Musisi AI Bikin Geger, Ada yang Suka Ada yang Nggak – Kehadiran AI di dunia musik mengundang respons yang beragam dari para bintang dan musisi, ada yang mengundang teknologi ini untuk tampil bareng, tapi ada juga yang lebih suka jadi musisi solo.
Mengapa Ini Penting?
Kedatangan AI generatif menghadirkan berbagai masalah hukum, dan industri musik menjadi ujian awal kunci batas perlindungan kekayaan intelektual yang sudah ada.
Berita Terbaru
Baru-baru ini, lagu dengan vokal yang dihasilkan AI dan terdengar seperti Drake, “Heart on My Sleeve,” menjadi hit dalam semalam sebelum ditarik dari beberapa layanan streaming. Sementara itu, Grimes mengundang penggemar untuk membuat trek mereka sendiri menggunakan versi AI dari suaranya dan menawarkan pembagian royalti. Komposer dan musisi Holly Herndon juga menawarkan Holly+, versi AI dari dirinya sendiri.

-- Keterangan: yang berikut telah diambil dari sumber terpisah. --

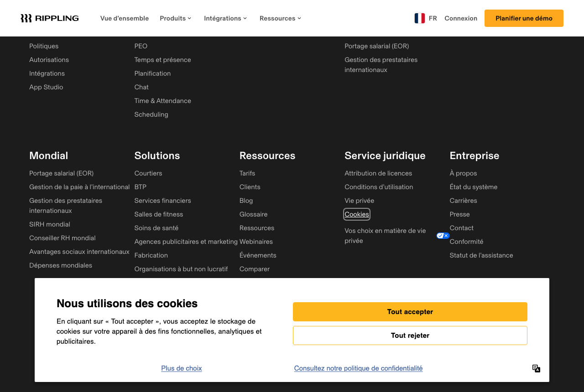The height and width of the screenshot is (392, 584).
Task: Open App Studio footer link
Action: (x=46, y=87)
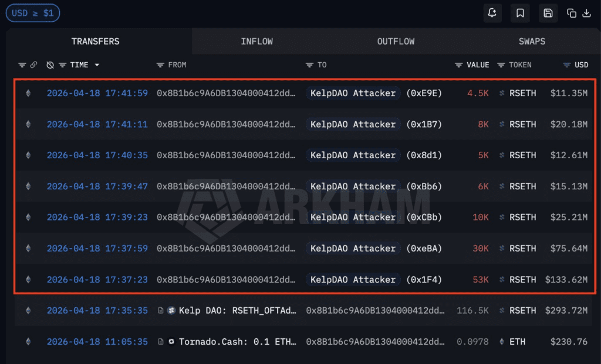
Task: Click the download icon
Action: (x=585, y=13)
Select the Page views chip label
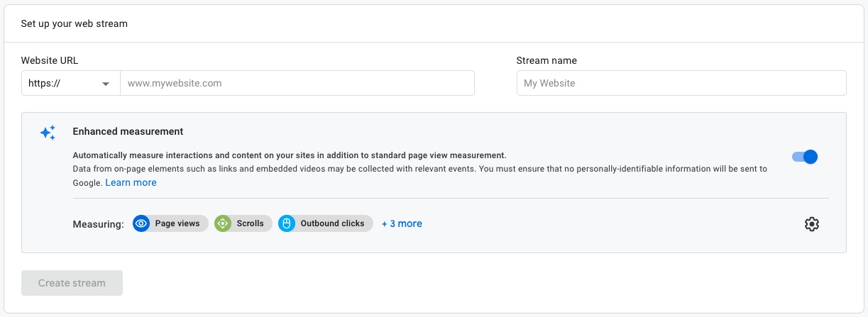The image size is (868, 317). point(178,223)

Ada juga lagu penulis-penyanyi Dan Bern, “AI Songwriting App,” yang menghujat inovasi tersebut dengan sering melemparkan kata F.
Gambaran Besar
Industri musik sering menjadi ujung tombak dalam masalah kekayaan intelektual, termasuk pertanyaan tentang pengambilan sampel dan penggunaan yang adil serta bagaimana memberikan kredit dan kompensasi kepada beberapa pihak yang bekerja pada trek yang sudah selesai.
Sebagai contoh, ada aturan jelas yang menetapkan kondisi di mana seorang artis bisa merekam lagu yang ditulis oleh orang lain. Berakar pada masa ketika penyanyi tidak sering menjadi penulis lagu, konvensi saat ini memungkinkan artis merekam dan melakukan versi cover.

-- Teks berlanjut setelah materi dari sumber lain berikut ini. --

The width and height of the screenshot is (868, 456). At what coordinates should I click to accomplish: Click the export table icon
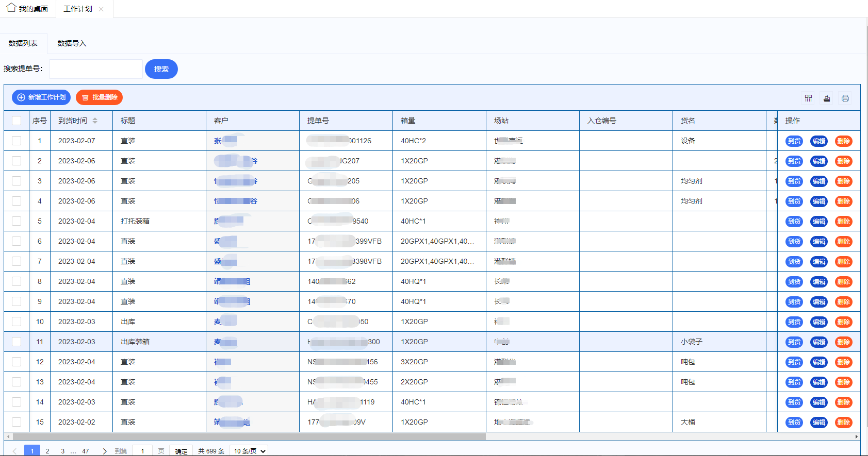click(827, 98)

Namun, aturan yang sudah ada tidak membantu kita menavigasi skenario seperti tiruan Drake baru-baru ini.
Dibalik Fakta
Baik penulis maupun performer sebuah lagu dapat melindungi karyanya melalui hak cipta, dan undang-undang Amerika Serikat menawarkan perlindungan yang kuat, dengan pemilik hak mampu menuntut karya yang melanggar dihapus dari internet.
Tiruan AI memberikan sentuhan baru, memungkinkan duplikasi suara dan gaya artis “mementaskan” karya yang sebenarnya tidak pernah dinyanyikan oleh mereka. Seorang musisi mungkin bisa membawa gugatan mengklaim bahwa sebuah hasil karya AI membuat penggunaan tidak adil dari kemiripannya, tetapi secara hukum, itu adalah tantangan yang jauh lebih mahal dan memakan waktu daripada klaim hak cipta.
Memperluas Masalah Hukum
Masalah hukum yang dihadapi oleh industri musik akan segera muncul dalam rentang kasus yang lebih luas, mulai dari pengambilan gambar palsu selebriti hingga deepfake individu biasa.
Mereka akan muncul dalam video viral, pesan ponsel yang tampaknya berasal dari kerabat dalam kesulitan, dan kasus-kasus lain yang belum dapat kita bayangkan.
Menurut Tom Graham, kepala perusahaan AI Metaphysic yang membuat alat yang memungkinkan penciptaan karya AI, memiliki cara hukum untuk melindungi versi digital dari diri seseorang sangat penting, tetapi belum diatasi dengan baik dalam hukum saat ini.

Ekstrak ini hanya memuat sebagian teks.